Veeva ended the year with a total of 1,552 customers, including 1,196 in Veeva R&D and Quality Solutions and 767 in Veeva Commercial Solutions. Revenues grew 16% to $3.2 billion and subscription revenues grew 17% to $2.7 billion. EPS for the year came in at $8.10 compared with $6.60 a year ago.

For the current quarter, Veeva expects total revenues between $855-$858 million with an EPS of $2.13-$2.14. The market was looking for revenues of $845.4 million and an EPS of $2.03. Veeva expects to end the year with revenues of $3.59-$3.6 billion and an EPS of $8.85. The market was looking for revenues of $3.54 billion and an EPS of $8.50.

Veeva’s AI Focus

Veeva continues to drive innovation through industry-specific AI integrated into its core applications. Veeva AI leverages specialized datasets, sophisticated logic, deep process integration, and safeguards to provide an AI output that ensures compliance and data integrity.

Veeva launched its first set of Veeva AI Agents for CRM and commercial content in December last year. Since then, it has seen several customers go live with the solution with many more projects underway. Veeva’s specialized AI agents work within Veeva applications to deliver practical AI solutions with business value. The Free Text Agent detects and flags potential issues in call notes to ensure accuracy and compliance; the Voice Agent enables voice input for Vault CRM so it’s faster and easier for field teams to capture information and follow-up actions and the Pre-call Agent provides insights and suggested actions from relevant data, content, activity, and trends that help field reps prepare for calls.

Besides Vault CRM, agents have also been released for PromoMats that help scan content using editorial, brand, market, channel, and compliance guidelines to address issues before medical, legal, regulatory (MLR) review and provide context-aware insights into document text and images. Veeva is on track to release additional agents across its other major application areas throughout 2026.

Veeva’s Ostro Acquisition

Earlier this week, Veeva also announced plans to acquire brand engagement platform, Ostro, for an estimated $100 million. Ostro is known for its life sciences focused platform that gives patients and doctors fast, compliant answers through an easy-to-use AI-driven chat interface. Users can ask questions and receive approved information, resources, and next steps in real-time through the platform.

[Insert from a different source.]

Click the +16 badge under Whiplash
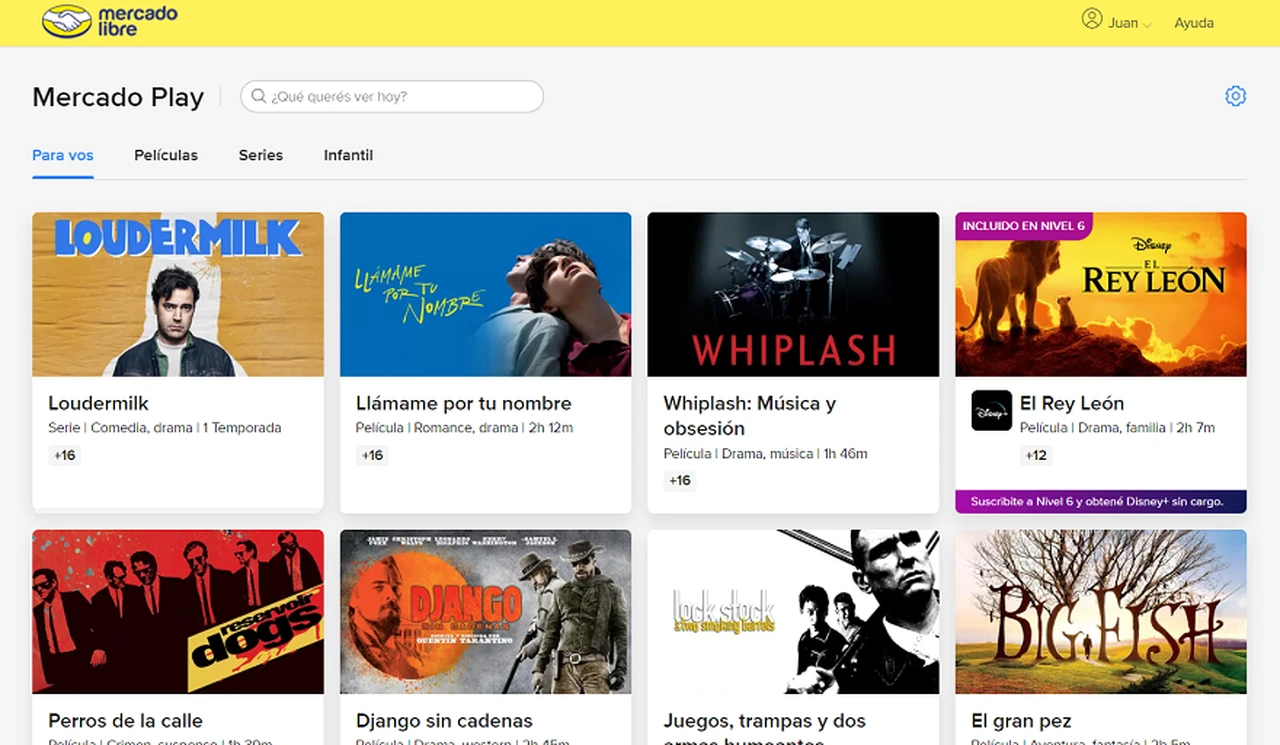pos(679,481)
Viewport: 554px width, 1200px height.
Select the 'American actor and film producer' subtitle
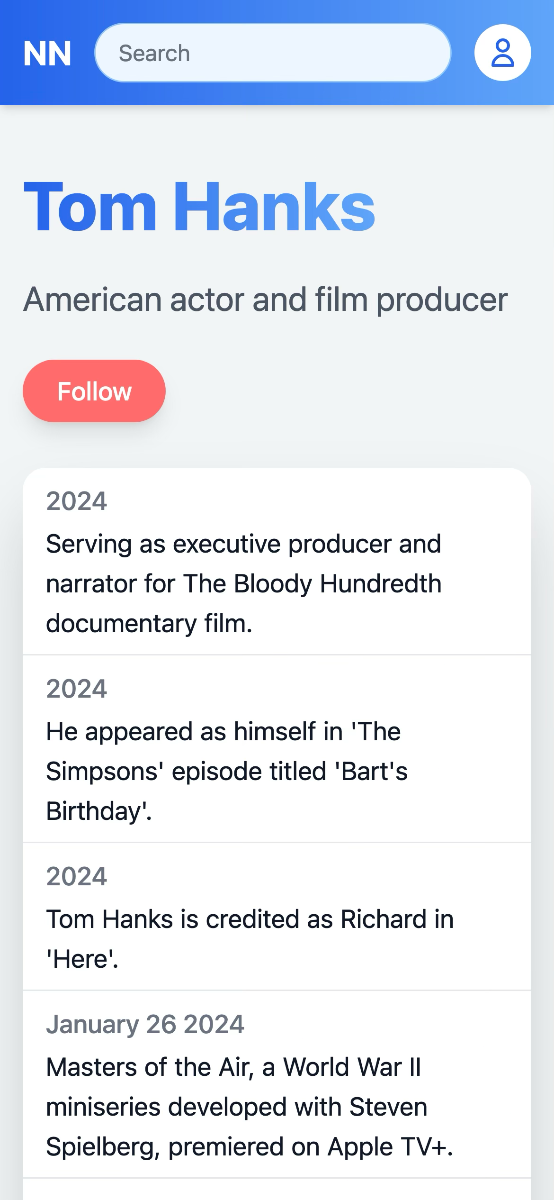[265, 299]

Ostro leverages a combination of conversational AI, semantic search, industry-specific business rules and guardrails and engagement data to generates deep insights for brands use to improve reach and engagement. Its responses are 100% compliant and unlike other AI solutions, it does not hallucinate or generate novel responses. Veeva wants to leverage Ostro’s capabilities to bring the friction-less, AI-driven engagement experience to more patients, doctors, and brands.

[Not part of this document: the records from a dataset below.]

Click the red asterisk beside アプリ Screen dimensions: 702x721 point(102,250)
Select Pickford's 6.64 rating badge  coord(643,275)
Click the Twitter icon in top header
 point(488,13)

Miami-based Ostro was founded in 2019 by Chase Feiger, Ahmed Elsayyad, and Ryan Junee to make it easier for people to find and access the right medical treatment.  Ostro’s AI platform is used by customers including names like Johnson & Johnson, Eli Lilly (LLY), AstraZeneca (AZN) and Sanofi (SNY). Prior to the acquisition, Ostro was privately held and did not disclose its financials or funding details. Report suggest that it had raised $55 million from investors including Bling Capital, Byers Capital, Caffeinated Capital, Founders Fund, Greycroft, RRE Ventures and Trust Ventures. Valuation details are not known.

I am of the opinion that incumbent Enterprise SaaS players like Veeva who have deep workflow and data insights are best positioned to agentify those processes.

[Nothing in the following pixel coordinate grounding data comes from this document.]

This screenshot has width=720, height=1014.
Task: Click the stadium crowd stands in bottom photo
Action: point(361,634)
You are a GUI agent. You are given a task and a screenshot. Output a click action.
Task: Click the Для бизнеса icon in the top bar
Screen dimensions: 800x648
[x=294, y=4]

Thus, Veeva should benefit from its install base and deep integrations. The open question is pricing which the industry is yet to figure out. Today, subscription is still the predominant industry business model for software. Outcome based pricing and such are being discussed but enterprise procurement doesn’t yet know how to work with these constructs. In the meantime, companies like Veeva are figuring out how to leverage their privileged positions within the enterprises.

Veeva’s stock is currently trading at $189.69 with a market capitalization of $30.8 billion. It hit a 52-week high of $310.50 in October last year and has recovered from the 52-week low of $168.14 that it had fallen to in February.